| Records shown |

================================

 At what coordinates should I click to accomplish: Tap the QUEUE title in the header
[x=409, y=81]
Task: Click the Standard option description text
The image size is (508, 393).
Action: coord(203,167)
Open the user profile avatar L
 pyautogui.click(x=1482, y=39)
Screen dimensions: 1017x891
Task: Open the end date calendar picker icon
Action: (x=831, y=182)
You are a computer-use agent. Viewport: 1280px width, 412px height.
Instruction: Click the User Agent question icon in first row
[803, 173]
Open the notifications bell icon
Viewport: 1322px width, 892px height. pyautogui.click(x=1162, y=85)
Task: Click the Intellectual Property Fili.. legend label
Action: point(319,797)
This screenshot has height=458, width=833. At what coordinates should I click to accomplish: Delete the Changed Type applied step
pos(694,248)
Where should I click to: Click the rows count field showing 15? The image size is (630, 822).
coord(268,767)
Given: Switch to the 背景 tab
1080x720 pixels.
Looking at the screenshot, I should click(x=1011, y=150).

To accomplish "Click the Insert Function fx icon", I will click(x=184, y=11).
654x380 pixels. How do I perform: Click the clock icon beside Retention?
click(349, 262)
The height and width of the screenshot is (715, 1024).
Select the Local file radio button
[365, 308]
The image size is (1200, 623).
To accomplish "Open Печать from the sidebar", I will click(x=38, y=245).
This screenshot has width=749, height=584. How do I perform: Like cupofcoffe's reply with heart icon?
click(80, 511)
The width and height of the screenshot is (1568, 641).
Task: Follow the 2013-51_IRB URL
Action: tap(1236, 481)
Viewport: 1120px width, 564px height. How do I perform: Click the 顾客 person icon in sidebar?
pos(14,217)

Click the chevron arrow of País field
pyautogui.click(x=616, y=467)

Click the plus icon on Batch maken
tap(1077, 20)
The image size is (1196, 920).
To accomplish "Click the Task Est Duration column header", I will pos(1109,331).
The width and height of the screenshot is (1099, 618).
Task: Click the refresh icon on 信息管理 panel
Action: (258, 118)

================================

| Instructions to follow |
Beginning at the line where "Given: Switch to the 背景 tab" appears, extract each line through the end of the data above; keep them exact and include nothing else.

| Answer for this exercise |
Given: Switch to the 背景 tab
1080x720 pixels.
Looking at the screenshot, I should click(x=1011, y=150).

To accomplish "Click the Insert Function fx icon", I will click(x=184, y=11).
654x380 pixels. How do I perform: Click the clock icon beside Retention?
click(349, 262)
The height and width of the screenshot is (715, 1024).
Select the Local file radio button
[365, 308]
The image size is (1200, 623).
To accomplish "Open Печать from the sidebar", I will click(x=38, y=245).
This screenshot has width=749, height=584. How do I perform: Like cupofcoffe's reply with heart icon?
click(80, 511)
The width and height of the screenshot is (1568, 641).
Task: Follow the 2013-51_IRB URL
Action: tap(1236, 481)
Viewport: 1120px width, 564px height. How do I perform: Click the 顾客 person icon in sidebar?
pos(14,217)

Click the chevron arrow of País field
pyautogui.click(x=616, y=467)

Click the plus icon on Batch maken
tap(1077, 20)
The image size is (1196, 920).
To accomplish "Click the Task Est Duration column header", I will pos(1109,331).
The width and height of the screenshot is (1099, 618).
Task: Click the refresh icon on 信息管理 panel
Action: (258, 118)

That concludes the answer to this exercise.